He emailed me again – 22 more times, to be exact. Nothing ever too pushy or intrusive, most under 30 words with subject lines like “MacGregor checks in" and the sign-off would be some variation of “enclosing warmest thoughts of the MacGregor household,” which sounded a little too earnest and kooky to me.
The last time he emailed me was in November 2019 – more than three years after his initial email. Here’s what it said:
Thought of you this morning and wanted to say hello.
All well here - happy and healthy and busy.
Everything OK?
I enclose warmest thoughts of the household.
By then I don’t think Jeff MacGregor was too concerned about whether or not I had someone to talk to, or if he was volunteering to be that guy, but he wanted to make sure, which, man, what kindness level is that? Send one email, yeah, okay, you’re what most people would consider a “good guy,” but 22 times over the next three years? That’s extra kind. Definitely not mild nor reserved.
I haven’t thought about Jeff MacGregor since about a few hours before I wrote this. I knew I wanted to write about kindness and the Saunders essay because I wanted to fully process and remember the last time I was ever truly unkind. That was a couple of years ago in October of 2019. My father was in town, his dementia was in full bloom, but so was his anger. I knew he was sick, but I pretended he was not just so I could say hurtful things and not feel guilty about it. It didn’t matter that he was ill-equipped to fight back – I wanted to wail on him.
I regret doing it. Especially now that he's deteriorated so much since then. What would kindness have brought to that moment?
But I should definitely email Jeff MacGregor back, just to check-in, and send warmest regards from the Daulerio household.

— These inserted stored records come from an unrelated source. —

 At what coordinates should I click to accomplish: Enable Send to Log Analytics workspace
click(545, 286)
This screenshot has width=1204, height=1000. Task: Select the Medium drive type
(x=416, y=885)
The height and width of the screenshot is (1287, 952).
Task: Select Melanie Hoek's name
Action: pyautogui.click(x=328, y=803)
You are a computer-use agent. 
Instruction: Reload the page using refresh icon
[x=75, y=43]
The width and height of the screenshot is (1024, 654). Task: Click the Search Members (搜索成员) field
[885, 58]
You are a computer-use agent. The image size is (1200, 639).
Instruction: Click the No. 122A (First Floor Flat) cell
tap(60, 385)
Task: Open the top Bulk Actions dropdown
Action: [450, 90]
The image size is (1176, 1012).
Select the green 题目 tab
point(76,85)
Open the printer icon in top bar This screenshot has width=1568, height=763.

I Googled him to see what he’s been up to and, wow, he was nominated for a National Magazine Award in 2019. Turns out he’s been nominated like six times. Huh. I never knew that.
Edited email: Warmest thoughts of the Daulerio household … and congratulations, by the way.
It's a start.– AJD
When Everything Was A Lot
by The Small Bow Orchestra
Beginners and Enders
Now let's get after it.
"My last night drinking was more of a last weekend. I went to Palm Springs with my girlfriends for an event that I can’t remember now and spent the whole weekend taking stupid Instagram pictures and only hydrating with booze. I didn’t know it was going to be my last weekend. To be honest I barely remember it. What I do remember very clearly is drinking a few Tecates on Sunday morning before driving back to San Diego with my friend in the passenger seat. She has two sons. I drove drunk with a mother in my car and was so shaky that we talked the whole drive home because I didn’t want to have a panic attack.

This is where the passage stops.